NAME STATE READ WRITE CKSUM pool4tb ONLINE 0 0 0 raidz1-0 ONLINE 0 0 0 sdb ONLINE 0 0 0 sdd ONLINE 0 0 0 raidz1-1 ONLINE 0 0 0 sde ONLINE 0 0 0 sdf ONLINE 0 0 0
Now data will be striped across both vdevs.
Installation
It has been reported that when installing zfs and it's dependencies at the same time, the kernel modules will not get created. Below are the current steps I found to work when installing ZFS.
yum -y install epel-release
Make sure the system is completely up to date.
yum -y update reboot -h
After reboot
yum -y install kernel-devel yum -y localinstall --nogpgcheck http://archive.zfsonlinux.org/epel/zfs-release.el7.noarch.rpm yum -y install spl
If everything was done right, the following command will take a while (depending on hardware)
yum -y install zfs-dkms yum -y install zfs /sbin/modprobe zfs
At this point you can create your pool. Most of the time we will be interested in a ZRAID configuration. Depending on how much parity your interested user raidz, raidz1, raidz2, or raidz3.
zpool create <name of pool> raidz <disk1> <disk2> <etc>
NOTE: By default this will create a mount point of "/<name of pool>"
To add a spare drive
zpool add <name of pool> spare <disk>
Make sure to enable automatic rebuild when a drive fails, especially when using hot spares.
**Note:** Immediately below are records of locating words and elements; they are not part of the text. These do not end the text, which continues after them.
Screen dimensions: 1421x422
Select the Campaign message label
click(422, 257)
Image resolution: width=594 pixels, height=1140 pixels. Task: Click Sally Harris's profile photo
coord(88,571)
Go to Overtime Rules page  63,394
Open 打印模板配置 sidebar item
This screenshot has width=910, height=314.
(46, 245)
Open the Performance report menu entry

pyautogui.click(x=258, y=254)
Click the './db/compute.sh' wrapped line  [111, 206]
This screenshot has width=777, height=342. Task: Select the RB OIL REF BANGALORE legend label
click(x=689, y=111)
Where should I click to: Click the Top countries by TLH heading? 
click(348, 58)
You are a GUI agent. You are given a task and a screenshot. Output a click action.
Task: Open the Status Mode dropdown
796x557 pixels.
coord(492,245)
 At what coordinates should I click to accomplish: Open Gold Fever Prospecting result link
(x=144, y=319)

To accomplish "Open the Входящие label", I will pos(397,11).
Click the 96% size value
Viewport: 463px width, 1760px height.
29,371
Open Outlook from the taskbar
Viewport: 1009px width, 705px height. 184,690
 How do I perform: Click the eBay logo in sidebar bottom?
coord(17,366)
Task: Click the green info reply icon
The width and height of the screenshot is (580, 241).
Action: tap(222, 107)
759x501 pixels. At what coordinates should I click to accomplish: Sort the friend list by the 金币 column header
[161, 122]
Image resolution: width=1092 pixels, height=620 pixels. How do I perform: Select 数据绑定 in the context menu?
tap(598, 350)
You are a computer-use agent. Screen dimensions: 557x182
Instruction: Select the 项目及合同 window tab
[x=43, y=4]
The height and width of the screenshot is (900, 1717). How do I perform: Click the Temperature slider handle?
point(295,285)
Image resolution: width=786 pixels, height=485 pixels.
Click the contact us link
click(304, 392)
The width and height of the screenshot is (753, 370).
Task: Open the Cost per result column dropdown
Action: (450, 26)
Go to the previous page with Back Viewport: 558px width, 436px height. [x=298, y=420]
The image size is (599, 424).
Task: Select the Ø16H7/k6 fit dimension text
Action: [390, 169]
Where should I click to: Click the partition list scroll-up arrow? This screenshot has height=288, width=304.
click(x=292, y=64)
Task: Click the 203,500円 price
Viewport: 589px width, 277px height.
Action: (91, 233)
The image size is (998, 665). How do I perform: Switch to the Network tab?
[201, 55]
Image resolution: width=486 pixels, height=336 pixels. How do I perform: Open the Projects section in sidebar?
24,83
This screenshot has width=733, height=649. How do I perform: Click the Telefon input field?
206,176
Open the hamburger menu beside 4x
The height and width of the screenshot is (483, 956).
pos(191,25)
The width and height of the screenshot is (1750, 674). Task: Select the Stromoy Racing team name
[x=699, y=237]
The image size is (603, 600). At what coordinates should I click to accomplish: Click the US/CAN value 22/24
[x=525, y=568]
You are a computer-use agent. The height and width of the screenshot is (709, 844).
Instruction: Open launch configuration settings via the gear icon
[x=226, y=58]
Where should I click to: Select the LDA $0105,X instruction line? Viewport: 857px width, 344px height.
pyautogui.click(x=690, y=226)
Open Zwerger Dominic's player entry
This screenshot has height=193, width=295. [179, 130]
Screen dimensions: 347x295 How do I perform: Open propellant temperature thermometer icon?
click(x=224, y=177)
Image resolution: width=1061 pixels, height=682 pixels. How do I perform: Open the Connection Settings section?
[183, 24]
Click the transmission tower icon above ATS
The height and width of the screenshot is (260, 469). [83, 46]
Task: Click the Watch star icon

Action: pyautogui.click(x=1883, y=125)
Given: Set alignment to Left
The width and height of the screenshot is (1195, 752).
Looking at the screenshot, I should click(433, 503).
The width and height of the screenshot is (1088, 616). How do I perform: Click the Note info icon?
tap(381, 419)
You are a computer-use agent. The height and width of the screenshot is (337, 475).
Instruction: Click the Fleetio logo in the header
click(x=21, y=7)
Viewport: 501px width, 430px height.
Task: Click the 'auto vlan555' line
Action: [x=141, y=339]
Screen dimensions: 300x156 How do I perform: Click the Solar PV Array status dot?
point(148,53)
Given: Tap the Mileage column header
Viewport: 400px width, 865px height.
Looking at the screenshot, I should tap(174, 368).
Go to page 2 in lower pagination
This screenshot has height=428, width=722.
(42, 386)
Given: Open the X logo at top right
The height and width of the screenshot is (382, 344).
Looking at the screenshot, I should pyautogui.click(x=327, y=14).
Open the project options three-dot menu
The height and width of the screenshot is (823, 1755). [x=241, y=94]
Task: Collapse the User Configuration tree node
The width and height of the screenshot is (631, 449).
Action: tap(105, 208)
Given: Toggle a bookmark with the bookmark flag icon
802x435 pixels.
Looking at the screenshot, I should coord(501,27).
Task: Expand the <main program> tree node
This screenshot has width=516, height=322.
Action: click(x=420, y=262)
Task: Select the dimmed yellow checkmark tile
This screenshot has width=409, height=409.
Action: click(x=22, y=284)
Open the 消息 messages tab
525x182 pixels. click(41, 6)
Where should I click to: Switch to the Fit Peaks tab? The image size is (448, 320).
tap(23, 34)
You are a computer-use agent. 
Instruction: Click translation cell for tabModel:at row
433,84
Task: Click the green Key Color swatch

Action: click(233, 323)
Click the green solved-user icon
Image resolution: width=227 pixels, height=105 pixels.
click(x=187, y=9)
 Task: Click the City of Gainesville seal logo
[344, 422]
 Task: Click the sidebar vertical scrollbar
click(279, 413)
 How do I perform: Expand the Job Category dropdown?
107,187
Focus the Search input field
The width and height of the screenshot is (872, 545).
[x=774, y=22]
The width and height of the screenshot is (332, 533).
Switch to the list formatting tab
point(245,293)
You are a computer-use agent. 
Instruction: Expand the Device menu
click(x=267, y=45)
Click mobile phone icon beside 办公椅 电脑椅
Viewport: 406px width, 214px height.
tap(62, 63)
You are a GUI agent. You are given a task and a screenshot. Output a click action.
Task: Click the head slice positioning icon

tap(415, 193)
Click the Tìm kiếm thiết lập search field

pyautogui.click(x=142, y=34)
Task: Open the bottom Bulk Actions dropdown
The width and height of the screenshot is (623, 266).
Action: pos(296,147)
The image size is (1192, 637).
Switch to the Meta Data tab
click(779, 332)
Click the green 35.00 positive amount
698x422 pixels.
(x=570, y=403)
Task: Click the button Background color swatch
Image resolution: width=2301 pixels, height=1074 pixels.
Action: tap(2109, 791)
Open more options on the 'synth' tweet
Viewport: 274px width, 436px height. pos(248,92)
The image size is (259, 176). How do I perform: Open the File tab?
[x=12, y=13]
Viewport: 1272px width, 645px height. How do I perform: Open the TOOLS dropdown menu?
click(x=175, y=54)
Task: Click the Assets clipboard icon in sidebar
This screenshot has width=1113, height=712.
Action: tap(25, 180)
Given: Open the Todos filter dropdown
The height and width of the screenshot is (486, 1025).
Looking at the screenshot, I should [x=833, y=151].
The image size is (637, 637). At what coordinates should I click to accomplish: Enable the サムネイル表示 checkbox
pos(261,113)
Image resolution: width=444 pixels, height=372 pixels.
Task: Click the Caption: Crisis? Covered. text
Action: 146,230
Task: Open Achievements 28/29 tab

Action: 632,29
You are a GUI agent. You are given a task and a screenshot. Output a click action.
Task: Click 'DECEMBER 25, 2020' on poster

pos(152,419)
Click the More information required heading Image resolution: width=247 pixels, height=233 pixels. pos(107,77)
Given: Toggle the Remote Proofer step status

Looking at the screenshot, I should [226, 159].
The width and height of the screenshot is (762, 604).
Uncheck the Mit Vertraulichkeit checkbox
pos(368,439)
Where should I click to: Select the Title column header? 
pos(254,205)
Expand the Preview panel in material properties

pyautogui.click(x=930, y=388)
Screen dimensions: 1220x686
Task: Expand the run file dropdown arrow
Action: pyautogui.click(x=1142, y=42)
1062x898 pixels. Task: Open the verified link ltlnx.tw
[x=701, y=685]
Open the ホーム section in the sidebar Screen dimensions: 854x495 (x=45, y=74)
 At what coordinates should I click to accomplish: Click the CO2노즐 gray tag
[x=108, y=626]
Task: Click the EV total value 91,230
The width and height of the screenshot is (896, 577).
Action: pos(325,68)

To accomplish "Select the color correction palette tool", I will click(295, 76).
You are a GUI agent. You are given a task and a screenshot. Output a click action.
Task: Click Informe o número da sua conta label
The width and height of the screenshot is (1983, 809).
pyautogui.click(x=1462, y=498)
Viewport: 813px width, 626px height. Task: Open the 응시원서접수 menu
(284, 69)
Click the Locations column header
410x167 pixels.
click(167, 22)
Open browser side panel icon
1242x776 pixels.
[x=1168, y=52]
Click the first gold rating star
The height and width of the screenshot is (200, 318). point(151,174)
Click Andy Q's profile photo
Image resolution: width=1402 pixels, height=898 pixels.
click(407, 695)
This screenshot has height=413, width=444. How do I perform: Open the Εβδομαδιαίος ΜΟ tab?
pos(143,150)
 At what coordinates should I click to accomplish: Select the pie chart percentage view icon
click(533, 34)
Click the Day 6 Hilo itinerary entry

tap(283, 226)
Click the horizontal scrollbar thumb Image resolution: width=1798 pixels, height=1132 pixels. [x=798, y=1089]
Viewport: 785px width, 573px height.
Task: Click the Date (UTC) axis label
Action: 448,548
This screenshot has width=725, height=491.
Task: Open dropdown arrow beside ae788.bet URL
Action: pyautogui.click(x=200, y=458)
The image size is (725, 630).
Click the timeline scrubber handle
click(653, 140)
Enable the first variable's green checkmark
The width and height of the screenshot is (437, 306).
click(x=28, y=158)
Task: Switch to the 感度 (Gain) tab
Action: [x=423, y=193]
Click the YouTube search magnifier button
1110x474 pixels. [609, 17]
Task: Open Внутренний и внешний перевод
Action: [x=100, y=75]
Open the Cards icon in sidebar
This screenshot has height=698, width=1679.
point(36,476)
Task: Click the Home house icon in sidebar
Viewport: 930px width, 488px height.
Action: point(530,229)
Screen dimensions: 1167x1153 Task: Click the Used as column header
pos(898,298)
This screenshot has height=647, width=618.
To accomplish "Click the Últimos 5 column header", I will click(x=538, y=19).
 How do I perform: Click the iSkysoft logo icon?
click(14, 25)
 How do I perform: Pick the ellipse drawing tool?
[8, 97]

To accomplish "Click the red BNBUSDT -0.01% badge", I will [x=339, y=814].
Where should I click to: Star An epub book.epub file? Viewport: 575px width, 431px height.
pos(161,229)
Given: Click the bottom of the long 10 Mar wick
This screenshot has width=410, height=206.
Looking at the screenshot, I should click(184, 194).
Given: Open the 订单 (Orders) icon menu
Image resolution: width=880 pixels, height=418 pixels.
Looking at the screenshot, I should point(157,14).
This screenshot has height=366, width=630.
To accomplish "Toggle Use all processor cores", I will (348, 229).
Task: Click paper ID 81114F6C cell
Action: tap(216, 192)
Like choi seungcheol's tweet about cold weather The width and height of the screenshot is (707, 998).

zpool autoreplace=on <name of pool>
Create ZFS Volumes
zfs create <name of pool>/<Volume Name> zfs set mountpoint=<mount point>
Example:
zfs create pool4tb/archive mkdir /archive zfs set mountpoint=/archive pool4tb/archive
Additional Options
To enable compression
zfs set compression=lz4 <name of pool>
To increase the number of copies of a file on a dataset
zfs set copies=<1,2,3>
To have the pool auto-expand
zpool set autoexpand=on <name of pool>
- Encryption
http://www.makethenmakeinstall.com/2014/10/zfs-on-linux-with-luks-encrypted-disks/
EXAMPLE
1x2TB HDD sdb 4x1TB HDDs sdc sdd sde sdf Using the above drives it is possible to create a variety of deployments. In this example we will create a RAID5 like configuration that spans across three 2TB devices. We start by creating a pools and adding the drives. [root@nas ~]# zpool create -f set1 raidz /dev/sdc /dev/sdd [root@nas ~]# zpool create -f set2 raidz /dev/sde /dev/sdf [root@nas ~]# zpool status pool: set1 state: ONLINE scan: none requested config: NAME STATE READ WRITE CKSUM set1 ONLINE 0 0 0 raidz1-0 ONLINE 0 0 0 sdc ONLINE 0 0 0 sdd ONLINE 0 0 0 errors: No known data errors pool: set2 state: ONLINE scan: none requested config: NAME STATE READ WRITE CKSUM set2 ONLINE 0 0 0 raidz1-0 ONLINE 0 0 0 sde ONLINE 0 0 0 sdf ONLINE 0 0 0 errors: No known data errors [root@nas ~]# zfs create -V 1.50T set1/vdev1 [root@nas ~]# zfs create -V 1.50T set2/vdev1 [root@nas ~]# zfs list NAME USED AVAIL REFER MOUNTPOINT set1 1.55T 214G 57.5K /set1 set1/vdev1 1.55T 1.76T 36K - set2 1.55T 214G 57.5K /set2 set2/vdev2 1.55T 1.76T 36K - [root@nas ~]# ls /dev/ <condensed output> zd0 zd16 [root@nas ~]# zpool create -f data raidz1 /dev/sdb /dev/zd0 /dev/zd16 [root@nas ~]# zpool list NAME SIZE ALLOC FREE EXPANDSZ FRAG CAP DEDUP HEALTH ALTROOT data 4.47T 896K 4.47T - 0% 0% 1.00x ONLINE - set1 1.81T 742K 1.81T - 0% 0% 1.00x ONLINE - set2 1.81T 429K 1.81T - 0% 0% 1.00x ONLINE - [root@nas ~]# df -lh Filesystem Size Used Avail Use% Mounted on /dev/sda3 33G 1.6G 32G 5% / devtmpfs 3.8G 0 3.8G 0% /dev tmpfs 3.8G 0 3.8G 0% /dev/shm tmpfs 3.8G 8.5M 3.8G 1% /run tmpfs 3.8G 0 3.8G 0% /sys/fs/cgroup /dev/sda1 497M 200M 298M 41% /boot tmpfs 775M 0 775M 0% /run/user/0 set1 214G 128K 214G 1% /set1 set2 214G 128K 214G 1% /set2 data 2.9T 256K 2.9T 1% /data
As you can see there is a LOT of wasted space using this method. Where we should have ~4TB of usable space we end with ~3TB. This was only an example, the better option is to create multiple independent data sets.